Hepatitis B vaccination coverage was 89%, higher than in Afghanistan (56.97%) but similar to Saudi Arabia [8,19]. Notably, nurses without NSI were more likely to have completed the full three-dose Hepatitis B vaccine, reinforcing its potential protective role.
Strengths
The strengths of this study are that it integrated findings from three distinct studies for a comprehensive analysis; focused exclusively on nurses, ensuring homogeneity in the study population; high response rates were achieved through a reminder system, minimizing bias; and categorization by NSI status allowed targeted knowledge analysis.
Limitations
The limitations of this study include: nurse rotations across departments could have influenced results; findings from a single tertiary care center may not have represented all nurses in the region; and a potential volunteer bias in data collection and non-participation due to shift schedules/workload constraints or declined consent may have impacted findings.

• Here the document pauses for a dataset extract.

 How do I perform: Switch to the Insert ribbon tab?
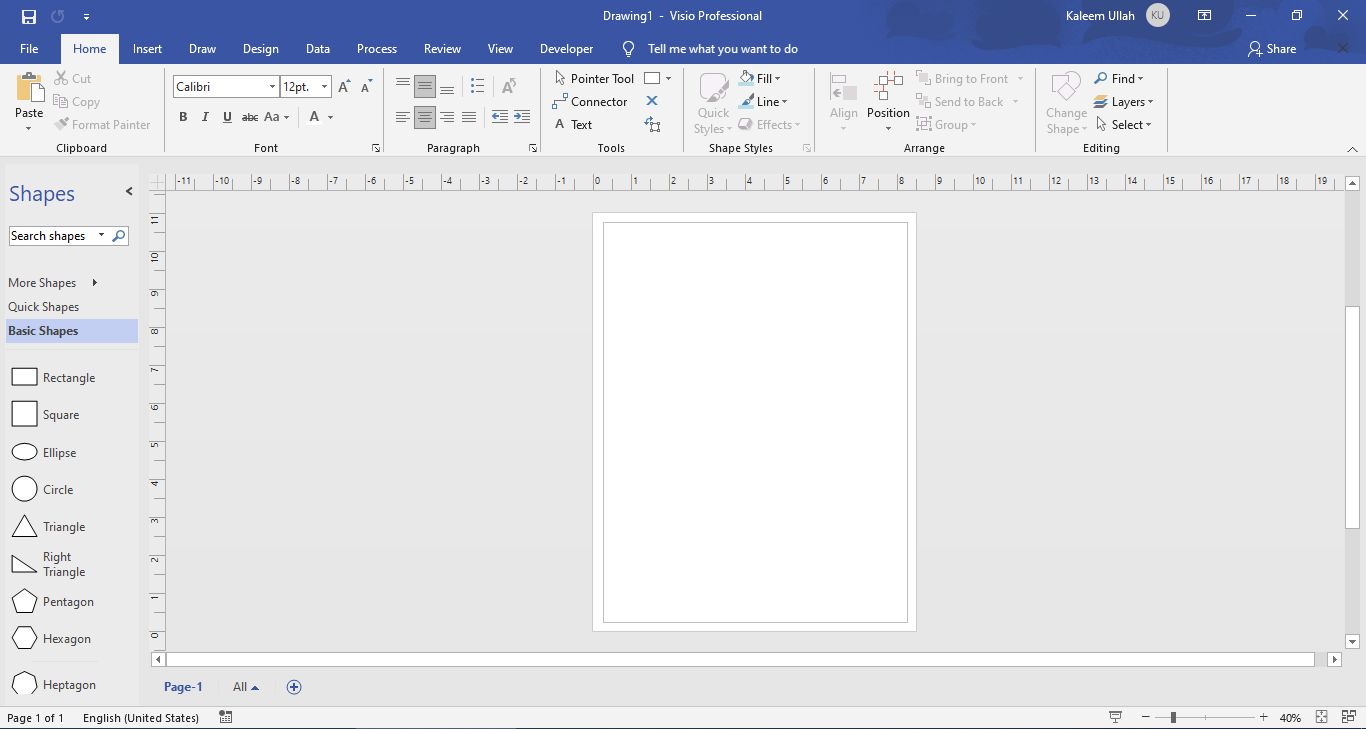click(x=147, y=48)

The study underscores the urgent need for infection control training, emphasizing safe handling and disposal of needles. High-risk behaviours, such as recapping needles, were significantly associated with NSI incidence. While knowledge levels were high, gaps in compliance and safe practices persist. Future research should focus on longitudinal studies assessing intervention effectiveness in reducing NSI rates and improving safety protocol compliance.
Conclusions
The findings of this study provide a comprehensive assessment of the knowledge, attitudes, and practices (KAP) of nurses regarding needlestick injuries (NSI), HIV, and Hepatitis B in a tertiary care hospital. While the majority of nurses demonstrated high knowledge levels and positive attitudes, significant gaps were observed in safe practices, particularly needle recapping and adherence to post-exposure prophylaxis (PEP). Despite high awareness, unsafe practices persist, emphasizing the need for structured training programs, reinforcement of infection control policies, and continuous monitoring of compliance. The study highlights the urgent need for targeted interventions, including enhanced training on safe needle disposal, mandatory Hepatitis B vaccination policies, and routine PEP training and availability. Addressing these gaps can significantly enhance healthcare worker safety, reduce the occupational risks associated with NSI, and strengthen infection control measures. Future research should focus on longitudinal assessments of intervention effectiveness and policy-driven initiatives to further reduce the NSI incidence and improve compliance with safety protocols.